Aslında güç zehirlenmesi işte tam da böyle bir yalnızlık getiriyor güç sahiplerine. Güç de bir bağımlılık sonuçta. Mesela ben Türk Tipi Başkan olsam, vatandaşımın elinden sigarasını alacağıma, gücünü alırdım. Fazla güç kimseye yakışmıyor. Güç herkese eşit uzaklıkta ve mesafede olmadıkça da sadece yanlış işler yaptırıyor. Belli ve apaçık ortada…

***

Bal bal demekle ağız tatlanmadığı gibi, süperiz, uçuyoruz, şahlandık, şaha kalkmışken kükredik, bakışımızla mekândaki herkesi kendimize bağladık demekle de bu işler olmuyor. Bir yandan çevreye sanki hıncı ve nefreti var gibi, çalışmayan termik santrallar yapıyoruz, bir yandan yanan ormanlarımız yerine oteller dikiyoruz, bir yandan NASA’nın bile teyzeye bağladığı “Ayakkapnan girilmez” dediği Salda Gölü’nü feci bir yere dönüştürüyoruz. Bu da yetmiyor tabii ki bir de Avrupa’nın çöpünü alıyoruz, sanki ülkemizde çöpe büyük bir açlık varmışçasına.

***

Hayat pahalılığı ve 24 saat içinde birkaç kere zamlanan ürünlerin vatandaşta oluşturduğu huzursuzlukla karışık “Nasıl hayatta kalacağız” tedirginliği artık yaşa takılıp emekli olması gereken dedelerin duymayan kulaklarına bile gitmiş durumda. Sayılarla arası iyi olan ve birkaç yıl önce dediklerinin tam tersini yapmasıyla nam salan değerli bahçe sahibi bile “Bazı sıkıntılar var” demeye başladı. Ülke yokuş aşağı başka hiçbir yerde ve zamanda görülmemiş bir hızda dibin de dibini görürken, bir başka yerden idarenin başı hiçbir şekilde matematiğe, bilime sığmayan heveslerle “Faizleri indiriyoruz” diyebiliyor. Bunu neden, niçin yapıyor, bilinmez. Belki de milleti iyice çıldırtmak istiyor. Belki de artık gücün fazlasıyla şovunu yapmak, “Dedim oldu” hissini yaşamak istiyor, kim bilir?

***

Gücün fazlası garantili dakikalarca geçiş yapan bir konvoy gibi, akıl ve hayat trafiğimizi tıkıyor. Çakarlar yüzünden hiçbir şey göremez hale geliyoruz. Ama bütün bunların sorumlusu 9 yıl önceki Gezi gösterileriymiş. Yani Nass filan da değilmiş. Neyse artık dönüşlere alıştık, dön bebeğim, dön çaresiz başım.

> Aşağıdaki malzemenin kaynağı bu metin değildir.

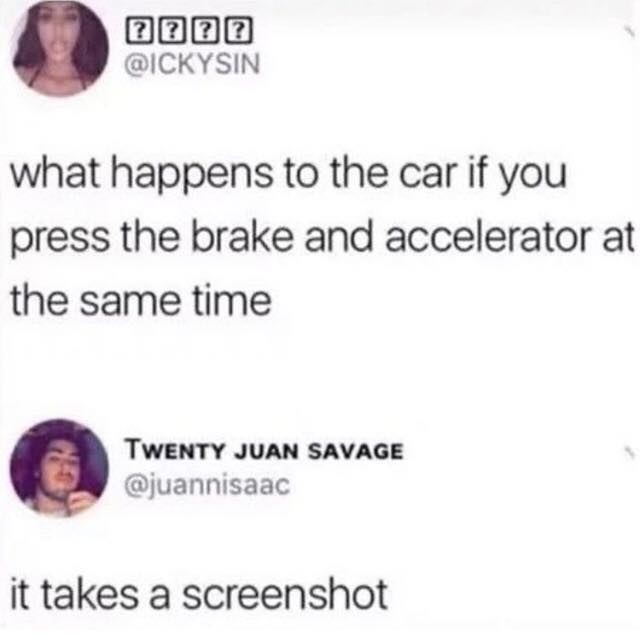
Task: Click the word "SAVAGE" in the display name
Action: point(356,451)
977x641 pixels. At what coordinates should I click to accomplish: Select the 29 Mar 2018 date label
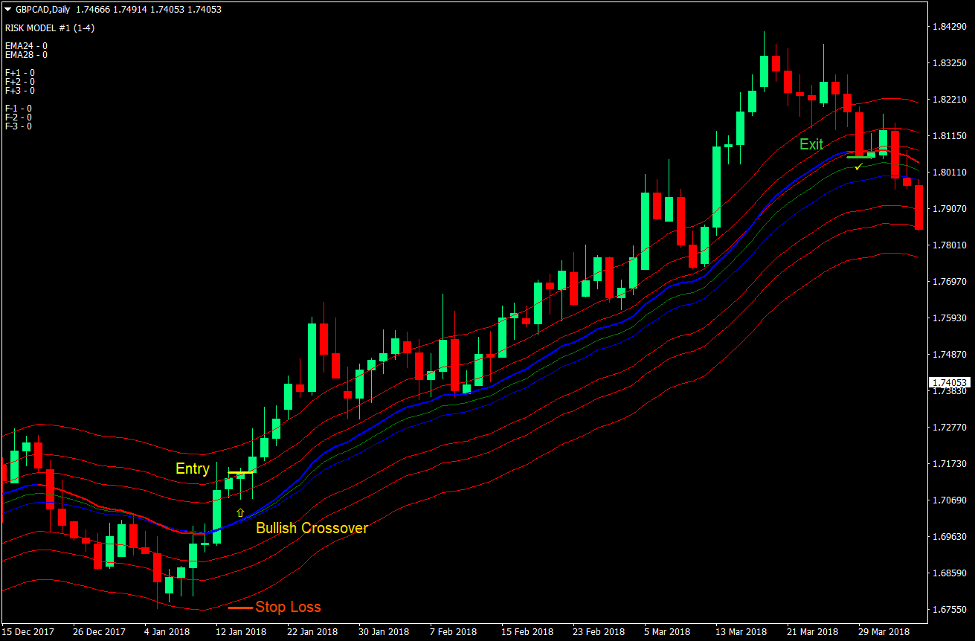[883, 631]
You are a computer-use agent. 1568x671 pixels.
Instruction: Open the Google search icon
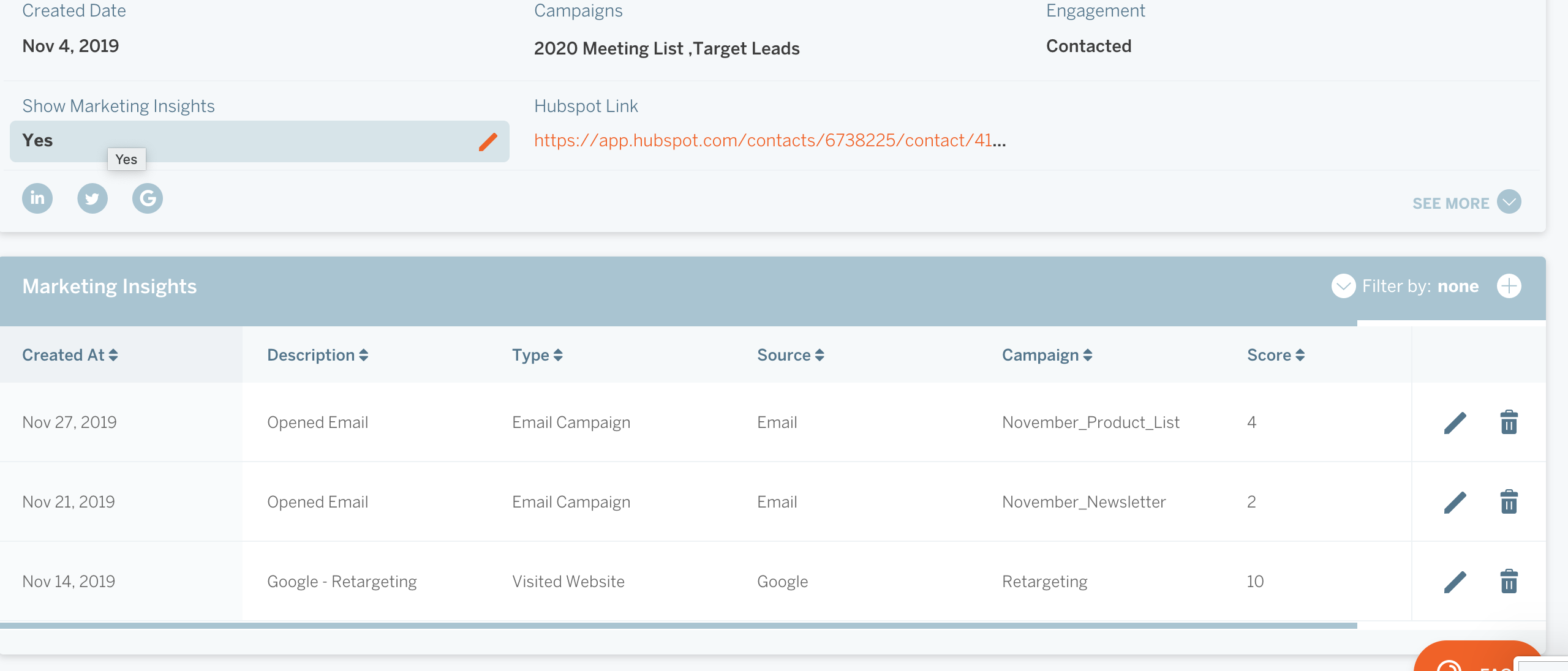(x=147, y=198)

Bu da yetmezmiş gibi skecinden daha komik olan bakanlar, anlamsız açıklamalar yapan başka zevatlarla da günümüz gün oluyor. Her gün daha da kararıyor geleceğe dair umutlarımız. Ülkenin doktorlarına “Giderseniz gidin” diyebilen, memleketini bu derece düşünen bir idare bir noktada ateşini bile ölçemeyecek hale gelirse ona hangi doktor bakacak, o da ayrı bir muamma.

Bunun yanı sıra günlük öfke ve mutsuzluğumuz da malum döviz kuru gibi yükseldikçe yükseliyor. Kimse de halka “Neyiniz var, nasıl yardımcı olabiliriz size” diye sormuyor.

Neyse ki zenginler zenginleşiyormuş. Ona da şükür.